Bartholow said that he has had problems with debtors who are already in chapter 13 taking out post-petition payday loans.   He noted a split of authority as to whether a court order is required to take out these loans but expressed his opinion that it should be required.   He expressed frustration that debtors would keep relying on payday loans which he described as "financial crack."   

Mr. Bartholow described attempts to collect on debts not owed as the CFPB's #1 reported consumer complaint.   He put part of the blame on skip tracing services such as Accurint which may erroneously report that a debt is owed by someone with a similar name.   In one case, he had a client named Marco R who lived in South Texas but was being dunned by a creditor seeking to collect a debt from a debtor named Marcos R who lived near Dallas.   

A related problem he discussed was consumers who may apply for a payday loan but don't agree to accept it.   In some instances, the payday lender will advance the funds anyway and it becomes a swearing match as to whether the customer accepted the loan.

Prof. Johnson talked about trends in the fintech industry but focused on lead aggregators.   Many of the internet ads for payday loans are not from actual payday lenders but companies which use them to generate leads which are then compiled by lead aggregators.    A consumer may think she is applying for a low interest loan only to be paired with a high interest payday lender.   

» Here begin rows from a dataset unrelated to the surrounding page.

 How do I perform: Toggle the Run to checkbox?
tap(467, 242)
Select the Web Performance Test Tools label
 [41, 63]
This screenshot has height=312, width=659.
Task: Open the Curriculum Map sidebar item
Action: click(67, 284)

Mr. Bartholow also talked about abuses with loan modifications.   He said that in many cases, borrowers filed bankruptcy in order to buy time to obtain a loan modification.   However, in other cases, lenders may place a borrower on a trial modification that was not requested by the borrower.   The lender then files a notice of payment change with the court which results in the trustee reducing the payment to the lender.   When it is time to approve the final loan modification, it may extend the loan out forty years and greatly increase the amount the borrower would pay.   However, at that point, the debtor has a choice to either accept the bad deal or face a default created by the creditor's interim loan modification.

Returning to the theme of debt buyers, Mr. Bartholow said that debt buyers usually are engaged in the purchase and sale of spreadsheets and do very little to verify the debts.   He estimated that debt buyers only have loan documents in 5% or less of transactions they do.    When the transaction involves, a payday loan, which is a closed end loan, Rule 3001 requires that "the writing" upon which the debt is based be attached to the claim.   If debt buyers don't have the documents, they are in violation of the rule.

Bartholow also spent some time discussing the Supreme Court decision in Johnson v. Midland Funding.   He stated that in his opinion, the dissent got it right.   However, he said that it will be important to limit Midland Funding to its facts.   The opinion stated that filing a time barred claim that contains the information necessary to readily determine whether it is a time-barred claim is one thing.   However, he opined that the ruling should not apply to a non-existent debt or one that is miscalculated.    

Finally, Prof. Johnson concluded with the story of the Tucker brothers,Scott and Joel Tucker.   Scott Tucker had a payday loan empire that made actual payday loans although the way he processed payments was fraudulent.   He used the money that he made to become a race car driver.   In addition to having fines levied against him, he is now being prosecuted for criminal violations.

Bartholow chimed in with the story of his brother, Joel, who took data obtained from lead aggregators and entered it into spreadsheets which he represented to be legitimate payday loans.   He ultimately sold a portfolio of 15,000 fake payday loans in the amount of $390 which were then placed into the court system by unwary debt buyers.   Judge Marvin Isgur initiated a Show Cause Proceeding in the Southern District of Texas in which he compelled Joel Tucker to appear and testify with regard to the claims under penalty of being incarcerated.   Judge Isgur found Mr. Tucker's testimony to be non-credible.

Disclaimer:   I am currently involved in litigation with Mr. Bartholow's firm.   While I have tried to accurately convey the highlights of what was discussed, nothing in this post should be construed to be a comment on our case.